Visits by Nikolaus Harnoncourt are less rare nowadays, but visits by Harnoncourt with his orchestra, the legendary Vienna Concentus Musicus, are much rarer. His Barbican performance kicked off a new series under the inauspicious title of "Group Dynamics" in which artists are shared between concert halls in London and Berlin.

Concentus Musicus is a "grand old group" in historical performance terms. Not until they had rehearsed for four years did they venture to give their first performance, and that was back in 1957. Nowadays, judging from the age of most of the performers, few, if any, can have experienced that intensive study. In two symphonies (Nos 52 and 31), Harnoncourt allowed the valveless horns to have their heads, so that they dominated the texture to startling effect while showing that as instruments they're as hard to tame as the animals they're supposed to hunt out. It was not until the arrival of that impeccably musical soprano, Barbara Bonney, that much heart came into the proceedings. In two arias from Il mondo della luna and L'infedelta delusa, and the dramatic Scena di Berenice, Bonney was in radiant voice, blessing her notes with largely forbidden vibrato.

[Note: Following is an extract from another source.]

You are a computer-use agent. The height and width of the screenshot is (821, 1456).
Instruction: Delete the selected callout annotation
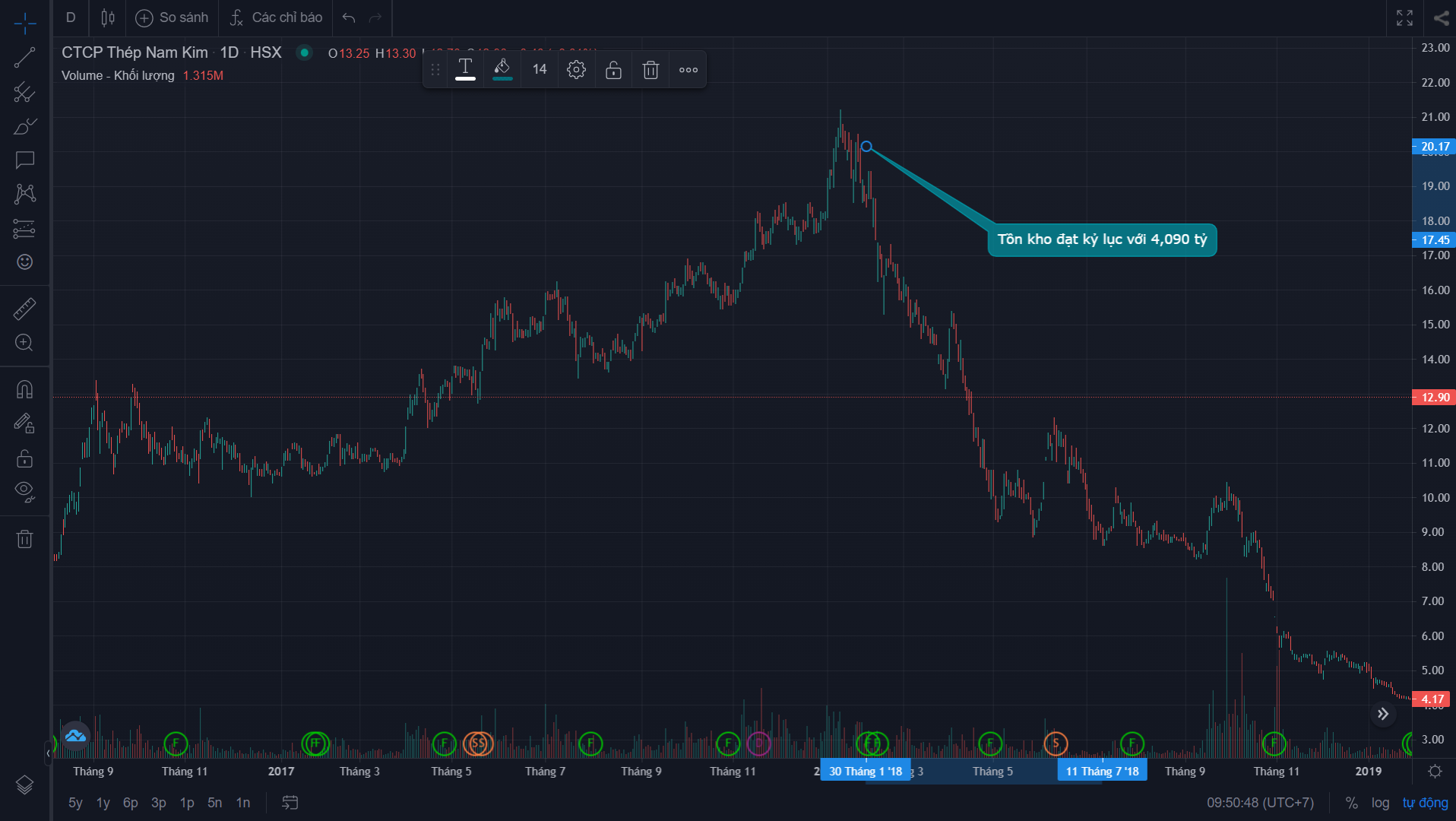[x=650, y=70]
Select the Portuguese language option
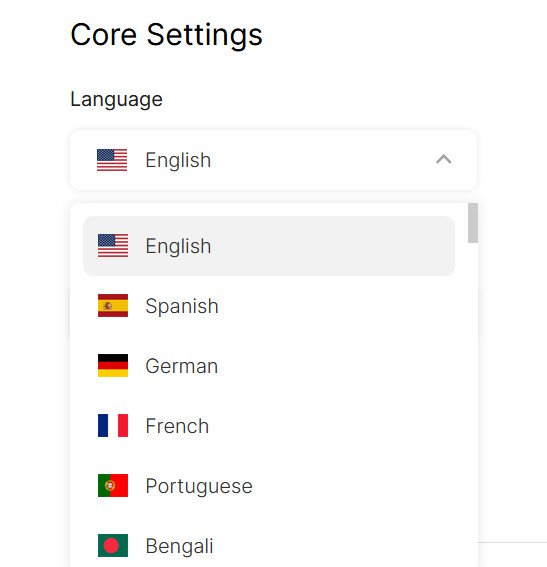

Adam Fischer's Austro-Hungarian Haydn Orchestra is, compared with Concentus Musicus, very young indeed, founded only in 1987, although the members generally look older. The orchestra, normally no more than 45 (the number Haydn had available to him), is drawn from soloists, chamber musicians and members of leading orchestras in both Austria and Hungary.

If Harnoncourt is head, Fischer is heart. The playing is informed by a grace and lightness far removed from schlag und schmaltz. Within small- scale interpretations, Fischer attends to the minutest detail with loving care that is exquisitely musical. In Haydn's overture to La fedelta premiata and the Farewell Symphony (No 45), he drove a dramatic punch and was rewarded by scintillating ensemble playing. For Mahler's Fourth Symphony, the orchestra virtually tripled on stage, although this was still small-scale Mahler. Fischer brought lightness, the big climaxes good-willed rather than menacing. His "attacca" into the fourth movement brought a palpable gasp from the audience as tension from the emotional rack of the third movement was released by the music rather than by the arrival on stage of an over-decked soprano. Patricia Rozario sang simply and sensitively; a delight met by the most quietly attentive audience I've witnessed for some time - unconventional indeed.